Photo : Lev Radin/PacificPress/Rex/Shutterstock

Àdes ministres réunis à Berlin le 18 juillet représentant 40 pays, le Secrétaire général de l’ONU a lancé l’avertissement suivant : « la moitié de l’humanité réside dans des zones assiégées par des inondations, des sécheresses, des tempêtes et températures extrêmes et des feux incontrôlés. Aucune nation n’est à l’abri. Et pourtant nous continuons à nourrir notre addiction aux énergies fossiles. Nous avons le choix. Être solidaires ou affronter un suicide collectif, » en prévision du Sommet COP27 en Égypte en novembre prochain.

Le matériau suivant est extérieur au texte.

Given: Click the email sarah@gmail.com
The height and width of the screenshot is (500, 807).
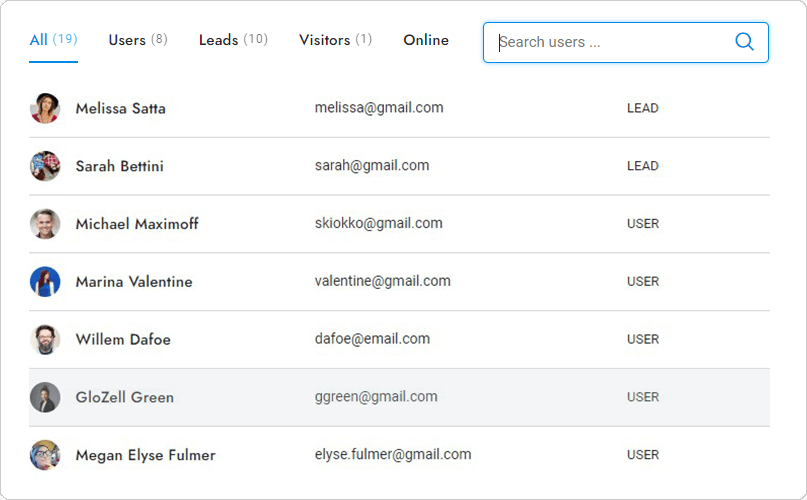Looking at the screenshot, I should (x=372, y=166).
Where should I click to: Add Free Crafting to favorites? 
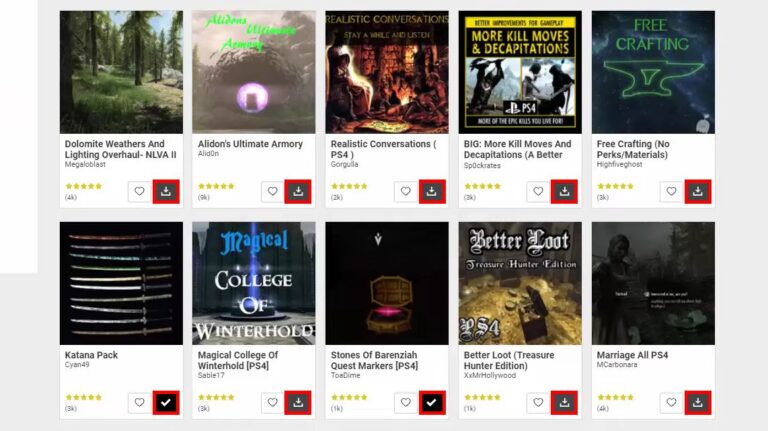[671, 192]
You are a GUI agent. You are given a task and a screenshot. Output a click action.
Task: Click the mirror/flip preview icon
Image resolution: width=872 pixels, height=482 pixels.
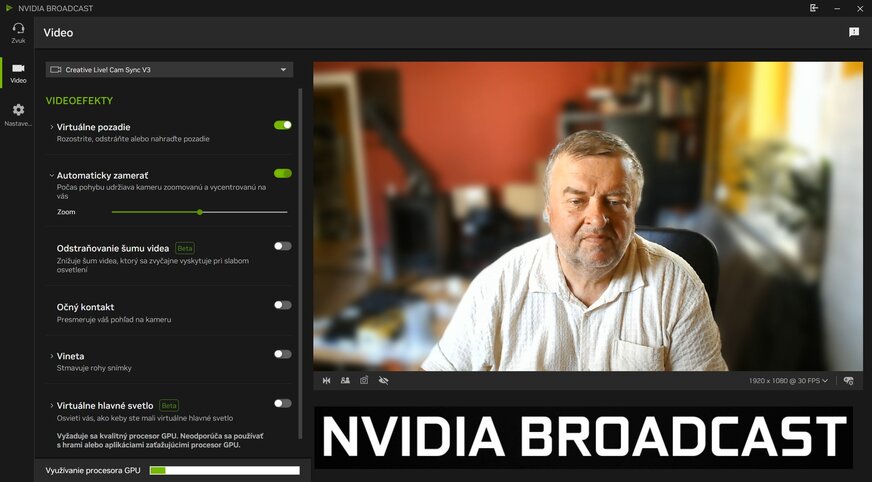(326, 381)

Les Artistes pour la Paix sont déçus de ne pas le voir dénoncer le militarisme extrême comme les sages Tamara Lorincz et Chris Hedges dans ces deux articles traduits par les Artistes pour la Paix, PJ y ajoutant des sous-titres.

 

La stratégie dangereuse de l’OTAN

Par Tamara Lorincz – 18 juillet 2022

Tamara Lorincz, une universitaire qui a choisi de consacrer ses études de doctorat aux problèmes militaires à l’École Balsillie d’Affaires Internationales, à l’université Wilfrid Laurier. Elle fait profiter Science for Peace de ses recherches. Son article a été publié dans un journal de Hamilton.

Lors du récent Sommet de Madrid, l’Organisation du Traité de l’Atlantique Nord (OTAN) a publié son nouveau concept stratégique. Il s’agit de la première mise à jour des principes et objectifs de l’alliance transatlantique en 12 ans.

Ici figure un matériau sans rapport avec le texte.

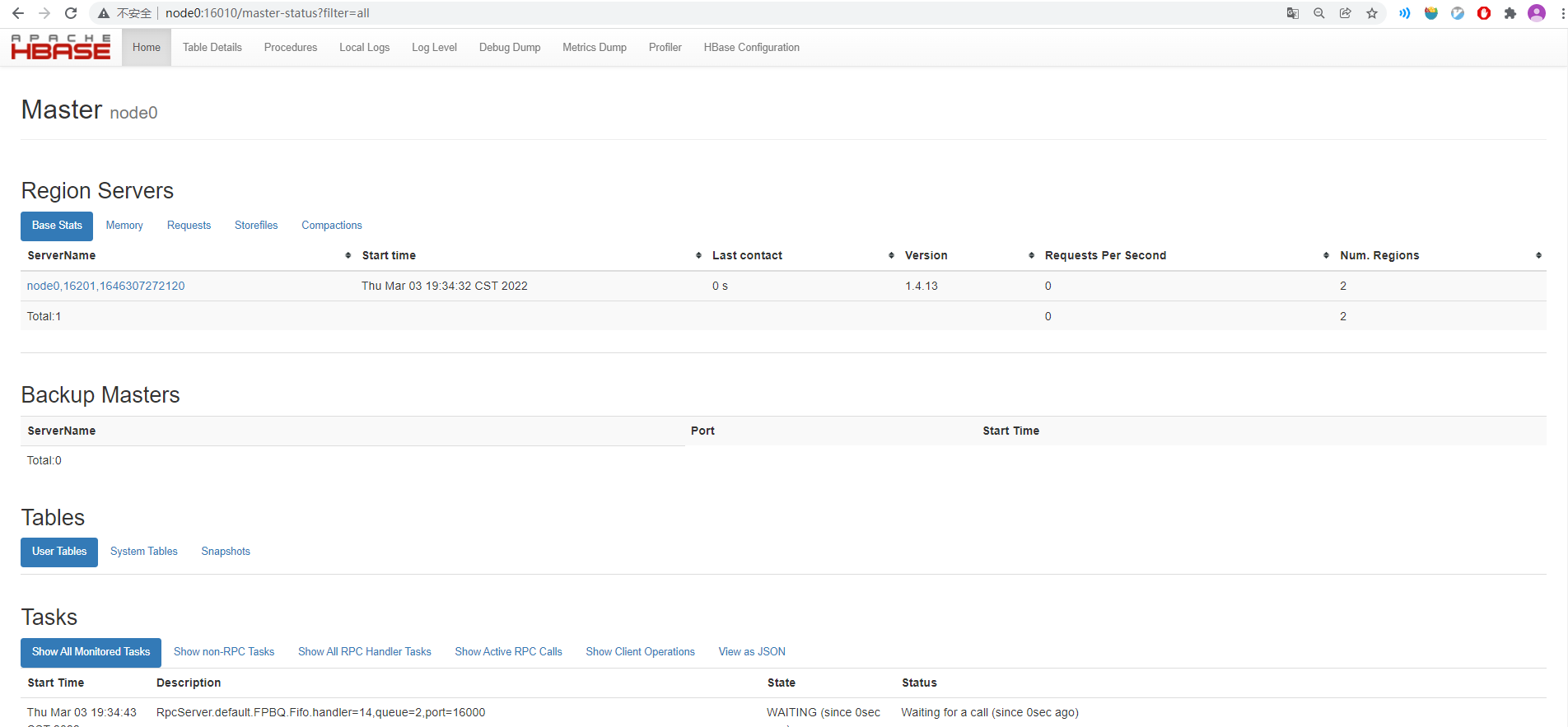Screen dimensions: 1568x727
Task: Click the address bar URL field
Action: (x=716, y=13)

Le secrétaire général de l’OTAN, Jens Stoltenberg, l’a qualifiée de transformation la plus importante de l’alliance depuis la fin de la guerre froide. Le secrétaire d’État américain Anthony Blinken l’a décrite comme « le modèle de la façon dont nous aborderons le monde ensemble ».

Les 30 membres de l’alliance, y compris le Canada, ont approuvé le concept stratégique 2022 de l’OTAN.

Une militarisation accrue

Pourtant, c’est un plan dangereux en vue de préserver la domination occidentale par un plus grand militarisme et par des divisions. Comme l’explique le concept de 13 pages, l’alliance euro-atlantique se prépare au combat et à la compétition dans un « monde contesté et imprévisible ».

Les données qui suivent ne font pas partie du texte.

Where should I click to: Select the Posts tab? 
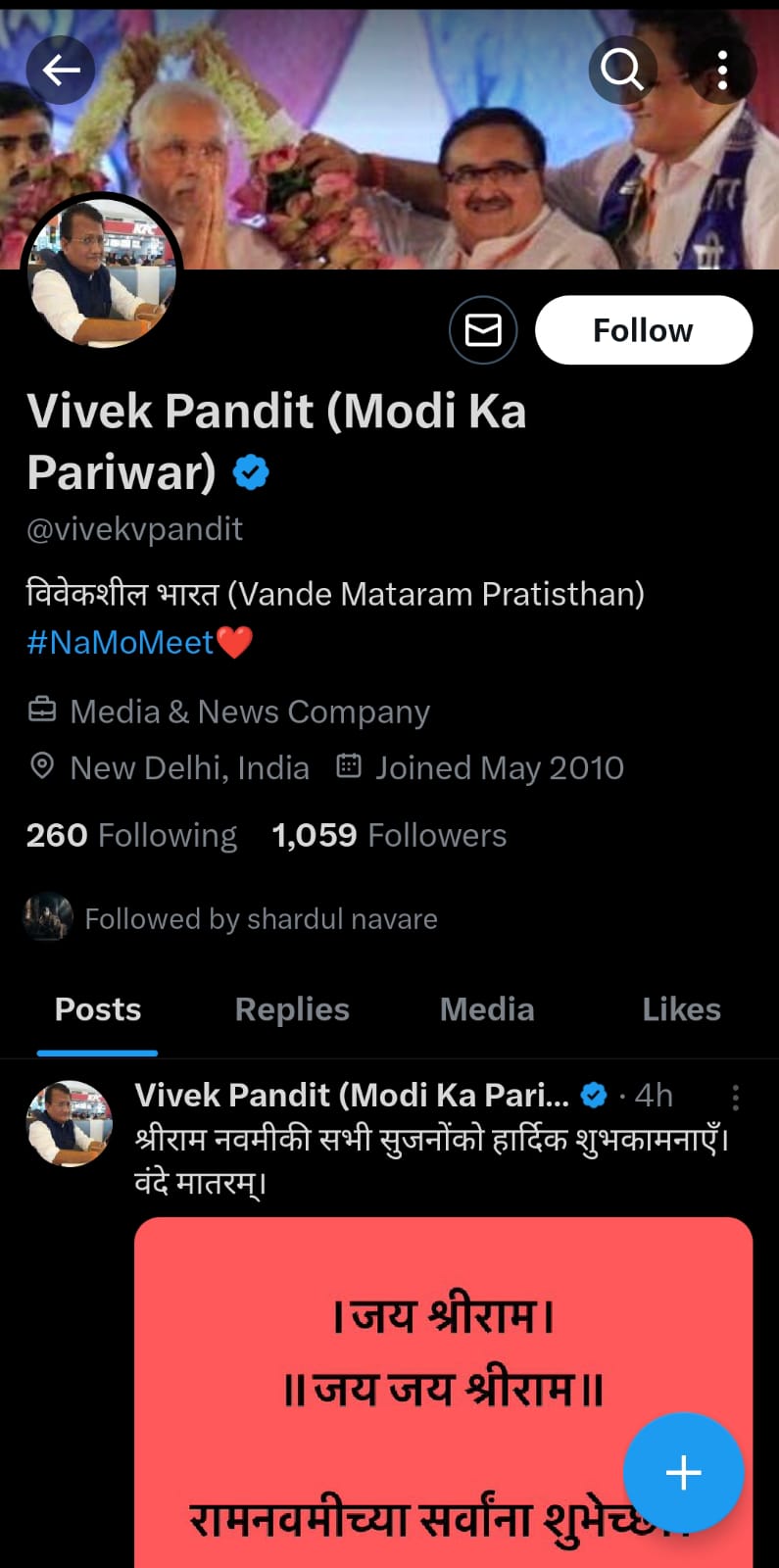(x=98, y=1009)
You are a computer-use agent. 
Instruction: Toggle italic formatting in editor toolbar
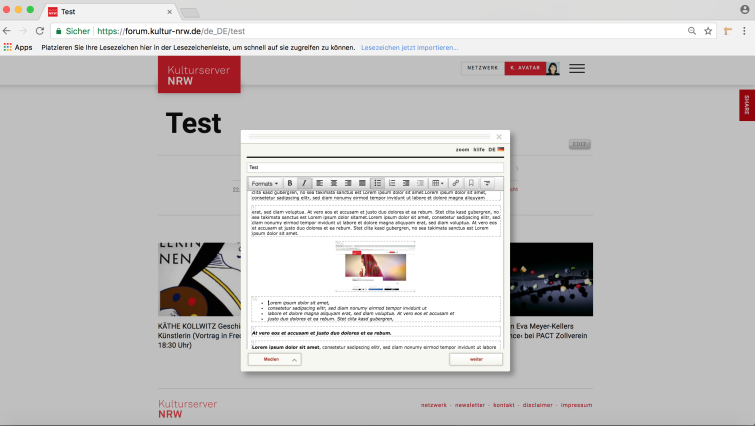(x=304, y=183)
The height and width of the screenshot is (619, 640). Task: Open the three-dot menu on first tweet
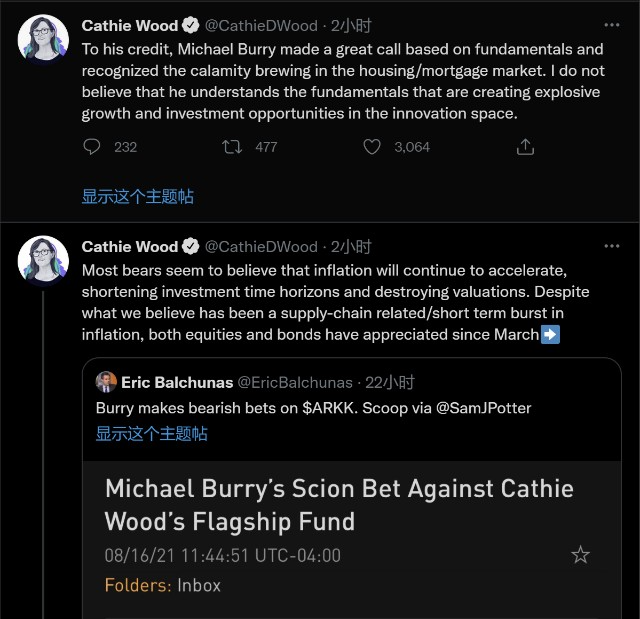611,25

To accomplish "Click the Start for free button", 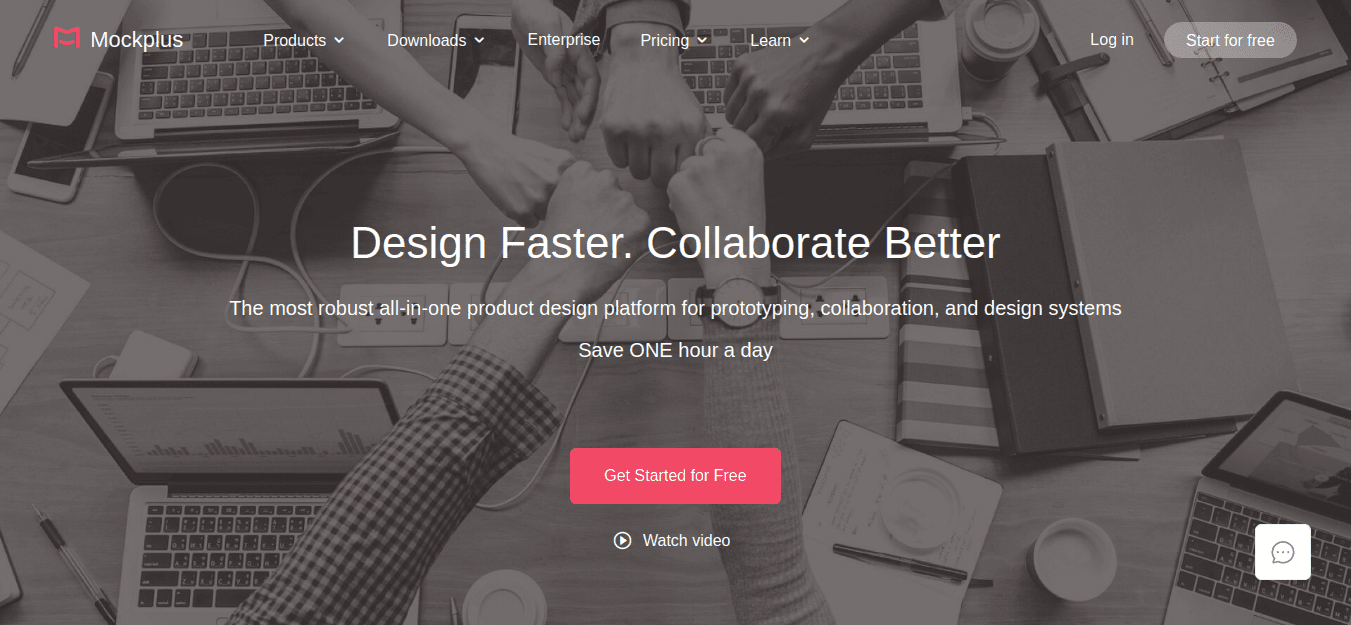I will 1230,40.
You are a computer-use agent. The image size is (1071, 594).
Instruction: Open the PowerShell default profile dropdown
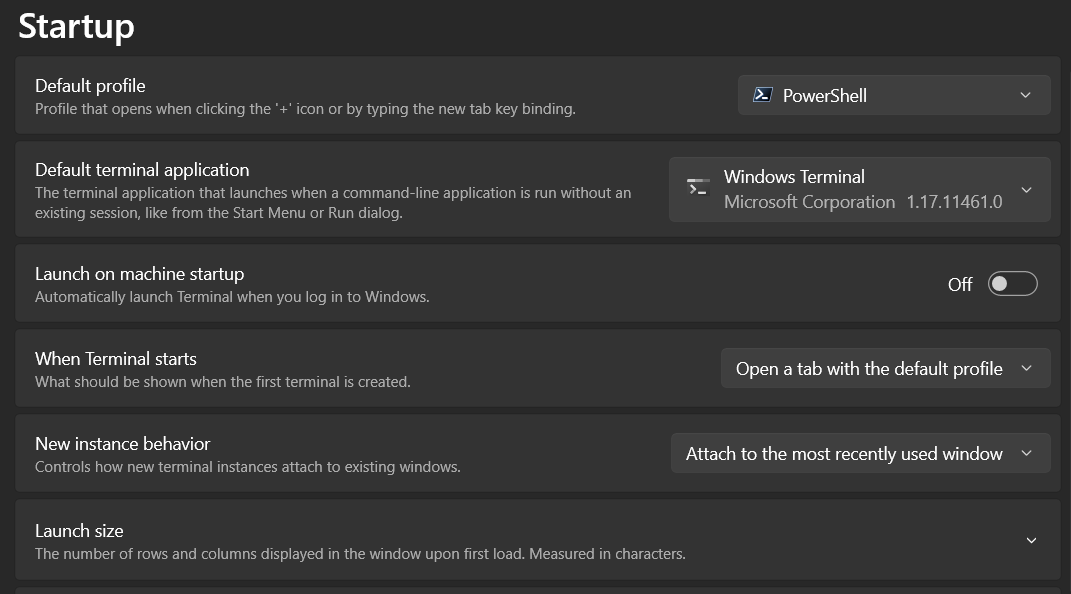[x=893, y=95]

Avec une « approche à 360 degrés », l’OTAN étend ses domaines opérationnels au-delà de la terre, de l’air et de la mer à l’information, au cyber et à l’espace…

La force de réaction rapide de l’OTAN passera de 40 000 à 300 000 hommes et davantage de munitions seront prépositionnées en Europe de l’Est. La Suède et la Finlande, qui partagent respectivement une frontière maritime et une frontière terrestre avec la Russie, rejoindront l’alliance.

Lors d’une conférence de presse à Madrid, la ministre canadienne de la Défense Anand a annoncé que son pays renforcera ses troupes à la tête du groupement tactique de l’OTAN en Lettonie. Le Premier ministre Trudeau a déclaré que le Canada fournit déjà davantage d’armes à l’Ukraine, notamment des fusils de sniper, des munitions, des drones avec caméras et des véhicules blindés pour alimenter la lutte contre la Russie « aussi longtemps qu’il le faudra ».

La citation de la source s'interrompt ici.